Table of Contents |
Table of Chapters |
The mini-Sockets API is designed to be as close as possible to the BSD Sockets API and still allow a small footprint. The primary differences are that passive connections are accomplished with a single call, m_listen(), rather than the BSD bind()-listen()-accept() sequence, and the BSD select() call is replaced with a callback mechanism.
In order to avoid name collisions at link time, the socket API routine names are all prepended with an "m_" to ensure uniqueness. These can be mapped to the standard socket names via macros or used as-is. Throughout this manual the m_ syntax is used. However the following calls are functionally equivalent to the corresponding ("m_"-less) BSD sockets calls: m_socket(), m_connect(), m_send(), m_recv(), and m_close(). These represent all the sockets calls traditionally used to implement TCP client applications.
The mini-Sockets API does not support any protocol besides TCP. UDP in the mini-IP stack is accessed via the lightweight API described in the previous UDP section. All InterNiche UDP based applications (such as DHCP, SNMP, and TFTP) are capable of operating on the lightweight API and do not require Sockets.
Server applications (applications which primarily perform passive opens) are supported via a simple callback mechanism. The m_listen() call accepts a pointer to a C routine (the "callback") as one of its parameters, and that routine is called whenever a TCP connection is formed with the listening TCP port. The callback routine may also be used as a mechanism for receiving data and notification of TCP connection events such as errors and closures. Client applications may use this feature by passing an optional callback routine to m_connect().

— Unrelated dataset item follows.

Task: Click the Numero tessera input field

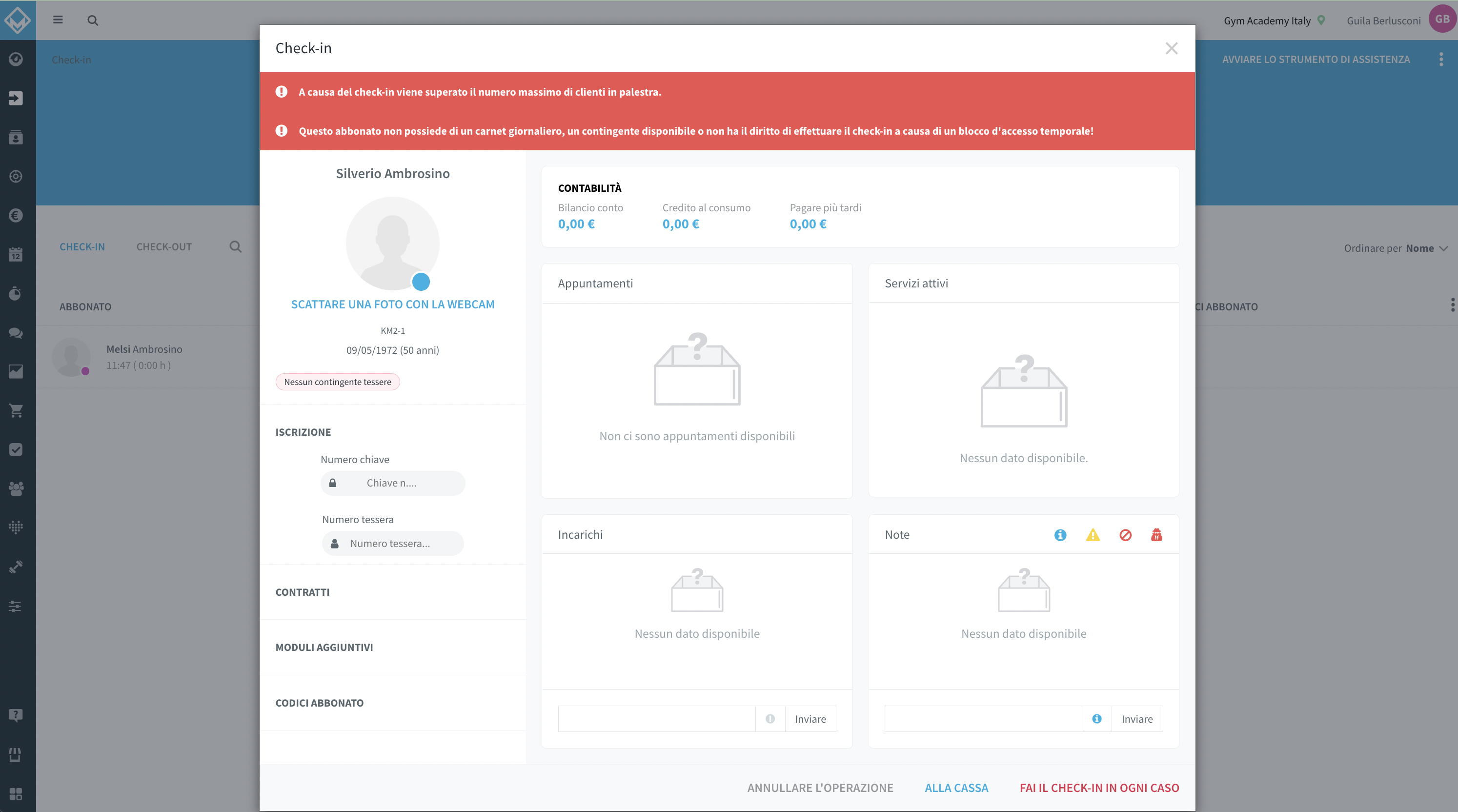Action: [393, 543]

One feature of the callback mechanism is that it provides the potential to implement a mini-Sockets API program that is fully blocking on multiple sockets. On conventional BSD Sockets this is implemented with the select() call, which passes a list of sockets awaiting events (usually connection or data receipt) to the TCP layer. The select() call returns when any of the selected events for the passed sockets occurs. The callback mechanism allows the TCP layer to directly call the application code when the event occurs rather than waking a thread which is blocked inside the select() logic. In addition to the smaller code footprint, this model allows faster response to incoming TCP data and fewer threads required for the application.

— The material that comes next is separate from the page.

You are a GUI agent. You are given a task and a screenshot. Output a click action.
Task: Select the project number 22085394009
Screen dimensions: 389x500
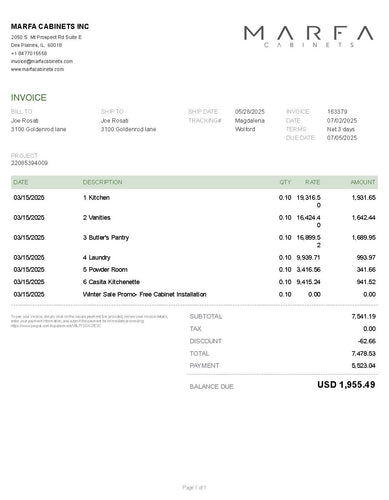[x=29, y=163]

Another advantage of the mini-Sockets API is the potential for moving data to and from the application without copying it. This is referred to as a "zero-copy" API. Applications that use the zero-copy features can run faster and with less memory overhead. The disadvantages of zero-copy are that it is harder to program and is incompatible with standard BSD sockets.
The most common problem with mini-Sockets programming is mishandling the buffers that the application must allocate from and return to the TCP layer. Once the application looses track of one of these packet buffers and fails to return it to the stack’s control the buffer is no longer useable. This is referred to as a packet leak and is quite similar to leaking memory from the system’s memory heap.
Authors of zero-copy applications must fully understand when the buffers are owned by their application and when they are returned to the TCP layer, and carefully design applications to avoid loosing track of these buffers. For this reason we recommend that the more conventional m_send() and m_recv() calls be used except in cases where large amounts of data must be moved over a TCP connection quickly.
Sockets, both BSD and mini, have a specific life cycle. They are created, connected, used for I/O, and finally destroyed. Neither BSD sockets nor mini-Sockets provide a facility for a socket that has disconnected to be reconnected and reused. The following table shows the expected sequence of socket calls for clients and servers on both BSD sockets and mini-Sockets.
For client applications:
Mini-Sockets | BSD Sockets |
---|---|
m_socket() | socket() |
m_connect() | connect() |
m_recv() and/or m_send() - or - tcp_send() and/or tcp_recv() - (zero-copy I/O) | recv() and/or send() |
m_close() | close(); |
For server applications:
Mini-Sockets | BSD Sockets |
---|---|
(n/a - merged with listen) | socket() |
(n/a - merged with listen) | bind() |
m_listen() | listen() |
(n/a - handled via callback) | accept() |
m_recv() and/or m_send() - or - tcp_send() and/or tcp_recv() - (zero-copy I/O) | recv() and/or send() |
m_close() | close(); |
Several data types are used throughout the mini-Sockets API. These are briefly described here:
M_SOCK is the data type of a mini-sockets socket descriptor. In the current implementation it is a pointer to the mini-socket structure, however it is not good programming form to access the structure members directly - this should be done via the API calls.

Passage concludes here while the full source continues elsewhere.